When I purchase anatomic pathology services I never receive any payment from the pathologist. If the pathologist paid me a fee or rebate for every case that I sent him, then that would be fee splitting. In point of fact, I guarantee payment for the pathologist’s service whether I get paid or not. I’m, therefore, at risk for nonpayment while the pathologist is fairly certain he will be paid.
A Question of Ethics
As for the question of whether or not it is ethical to “mark-up” anatomic dermatopathology services, I find no difference in this position than in another physician, group or other entity hiring a physician on salary and then billing patients or other payers at a higher rate (usually a fee schedule). Another example would be a physician assistant whose services are virtually always “marked-up”.
Is there something about the services of any one physician or provider that makes it acceptable to bill charges for that provider but “unethical” to do so for another provider? Are the services of a certain physician or specialty deserving to be treated differently than other providers? Frankly, I can see no difference, especially when the arrangement with the anatomic pathologist for referral is a mutually agreeable, arm’s length transaction. It seems self-righteous to establish the work product of one physician as inherently sacred from “mark-up” as compared to another physician or provider.

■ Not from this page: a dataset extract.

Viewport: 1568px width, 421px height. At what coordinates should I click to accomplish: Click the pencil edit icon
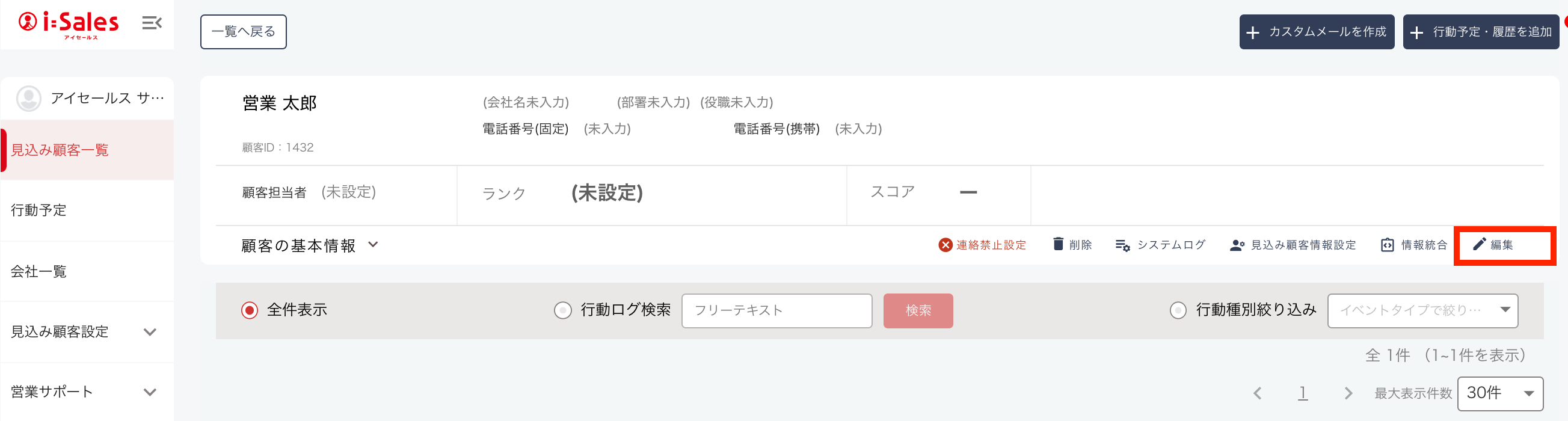pyautogui.click(x=1478, y=245)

In fact, the AMA Ethics Principles do not ban re-billing. According to the AMA, “A physician should not charge a markup, commission or profit on the services rendered by others. A markup is excessive charge that exploits patients if it is nothing more than a tacked on amount for a service already provided or acted for by the laboratory.”
Providing a Value-Added Service
Practices that provide seamless access to anatomic pathology services provide value-added service to the patient and the pathologist. It is not simply a “tacked on” fee. The patient only has to deal with a local provider/practice with which he or she is familiar and that has already obtained his demographic and insurance information.
Likewise, the pathologist captures a population of patients for which he or she is provided the essential demographics related to his services. The pathologist only has to send one statement summarizing the services for the period (usually 1 month).
The pathologist is assured of getting paid as billed with little to no administrative hassle at all. He or she doesn’t have to file each claim, doesn’t have to chase down each individual patient demographic information or insurance information, and his or her payment isn’t delayed.
All this work, as well as the risk of non-payment or underpayment, is borne by the re-billing physician or practice. A fair profit reflects the value of this time and effort to the patient and the referral pathology group.
No Regulations
I fear a situation where insurers mandate the lab or pathologist I have to use. If insurance companies mandate lab/pathology sources, they often bid out the services and choose the cheapest source, forcing us to blindly use a lab/pathologist of unknown skill or less-than- optimal skill level. I lose the ability to specify a known quality lab without additional costs to the patient.
In dermatology, the lab specified by the insurer may not even be a reputable, board-certified dermatopathology lab. This places both the patient and me potentially at risk. I choose my dermatopathology lab, not based on price but rather the lab’s quality. It is most certainly not about “cheap”. I am responsible to my patient to assure that the pathologist meets the standard of care for that patient.
Dr. Tart is in practice in Hickory, NC. He is also a Diplomate of the American Board of Dermatology and a Fellow of the American Academy of Dermatology and the American Society of Dermatologic Surgery.